## What is needed
Copy out every line of the rows below exactly as it appears, including all the rows.

## Rows
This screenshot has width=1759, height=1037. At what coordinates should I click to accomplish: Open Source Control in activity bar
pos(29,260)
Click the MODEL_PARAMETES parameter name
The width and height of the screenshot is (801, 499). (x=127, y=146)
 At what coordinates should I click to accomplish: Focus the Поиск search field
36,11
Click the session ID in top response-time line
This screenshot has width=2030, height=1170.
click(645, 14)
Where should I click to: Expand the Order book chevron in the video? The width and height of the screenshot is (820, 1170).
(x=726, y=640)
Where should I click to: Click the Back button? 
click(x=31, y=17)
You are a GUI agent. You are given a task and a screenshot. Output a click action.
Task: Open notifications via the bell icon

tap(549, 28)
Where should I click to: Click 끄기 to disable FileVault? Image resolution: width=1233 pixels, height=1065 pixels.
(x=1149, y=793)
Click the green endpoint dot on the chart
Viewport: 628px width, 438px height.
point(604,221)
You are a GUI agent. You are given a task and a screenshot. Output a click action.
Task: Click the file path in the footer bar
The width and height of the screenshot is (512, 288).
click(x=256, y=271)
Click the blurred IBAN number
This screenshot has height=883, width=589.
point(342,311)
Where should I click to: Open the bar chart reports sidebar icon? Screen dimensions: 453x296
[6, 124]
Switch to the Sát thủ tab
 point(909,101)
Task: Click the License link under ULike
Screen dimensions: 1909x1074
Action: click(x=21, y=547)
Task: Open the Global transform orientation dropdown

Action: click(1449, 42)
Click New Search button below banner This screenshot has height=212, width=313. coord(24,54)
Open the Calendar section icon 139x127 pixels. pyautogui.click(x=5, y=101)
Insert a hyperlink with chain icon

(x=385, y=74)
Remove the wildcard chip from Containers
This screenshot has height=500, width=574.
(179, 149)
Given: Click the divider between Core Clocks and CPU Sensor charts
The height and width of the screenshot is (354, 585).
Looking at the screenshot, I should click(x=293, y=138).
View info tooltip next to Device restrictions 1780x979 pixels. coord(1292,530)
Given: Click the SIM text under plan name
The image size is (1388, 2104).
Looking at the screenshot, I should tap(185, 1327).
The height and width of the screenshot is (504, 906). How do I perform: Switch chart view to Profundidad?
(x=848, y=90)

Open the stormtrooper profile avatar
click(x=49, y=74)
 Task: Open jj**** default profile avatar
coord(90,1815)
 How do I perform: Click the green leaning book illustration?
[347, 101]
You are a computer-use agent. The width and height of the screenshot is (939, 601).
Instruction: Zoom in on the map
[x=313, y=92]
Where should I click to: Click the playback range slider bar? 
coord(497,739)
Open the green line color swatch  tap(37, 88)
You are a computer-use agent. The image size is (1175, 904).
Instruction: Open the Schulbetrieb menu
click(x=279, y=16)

## Solution to this task
This screenshot has width=1759, height=1037. At what coordinates should I click to accomplish: Open Source Control in activity bar
pos(29,260)
Click the MODEL_PARAMETES parameter name
The width and height of the screenshot is (801, 499). (x=127, y=146)
 At what coordinates should I click to accomplish: Focus the Поиск search field
36,11
Click the session ID in top response-time line
This screenshot has width=2030, height=1170.
click(645, 14)
Where should I click to: Expand the Order book chevron in the video? The width and height of the screenshot is (820, 1170).
(x=726, y=640)
Where should I click to: Click the Back button? 
click(x=31, y=17)
You are a GUI agent. You are given a task and a screenshot. Output a click action.
Task: Open notifications via the bell icon

tap(549, 28)
Where should I click to: Click 끄기 to disable FileVault? Image resolution: width=1233 pixels, height=1065 pixels.
(x=1149, y=793)
Click the green endpoint dot on the chart
Viewport: 628px width, 438px height.
point(604,221)
You are a GUI agent. You are given a task and a screenshot. Output a click action.
Task: Click the file path in the footer bar
The width and height of the screenshot is (512, 288).
click(x=256, y=271)
Click the blurred IBAN number
This screenshot has height=883, width=589.
point(342,311)
Where should I click to: Open the bar chart reports sidebar icon? Screen dimensions: 453x296
[6, 124]
Switch to the Sát thủ tab
 point(909,101)
Task: Click the License link under ULike
Screen dimensions: 1909x1074
Action: click(x=21, y=547)
Task: Open the Global transform orientation dropdown

Action: click(1449, 42)
Click New Search button below banner This screenshot has height=212, width=313. coord(24,54)
Open the Calendar section icon 139x127 pixels. pyautogui.click(x=5, y=101)
Insert a hyperlink with chain icon

(x=385, y=74)
Remove the wildcard chip from Containers
This screenshot has height=500, width=574.
(179, 149)
Given: Click the divider between Core Clocks and CPU Sensor charts
The height and width of the screenshot is (354, 585).
Looking at the screenshot, I should click(x=293, y=138).
View info tooltip next to Device restrictions 1780x979 pixels. coord(1292,530)
Given: Click the SIM text under plan name
The image size is (1388, 2104).
Looking at the screenshot, I should tap(185, 1327).
The height and width of the screenshot is (504, 906). How do I perform: Switch chart view to Profundidad?
(x=848, y=90)

Open the stormtrooper profile avatar
click(x=49, y=74)
 Task: Open jj**** default profile avatar
coord(90,1815)
 How do I perform: Click the green leaning book illustration?
[347, 101]
You are a computer-use agent. The width and height of the screenshot is (939, 601).
Instruction: Zoom in on the map
[x=313, y=92]
Where should I click to: Click the playback range slider bar? 
coord(497,739)
Open the green line color swatch  tap(37, 88)
You are a computer-use agent. The image size is (1175, 904).
Instruction: Open the Schulbetrieb menu
click(x=279, y=16)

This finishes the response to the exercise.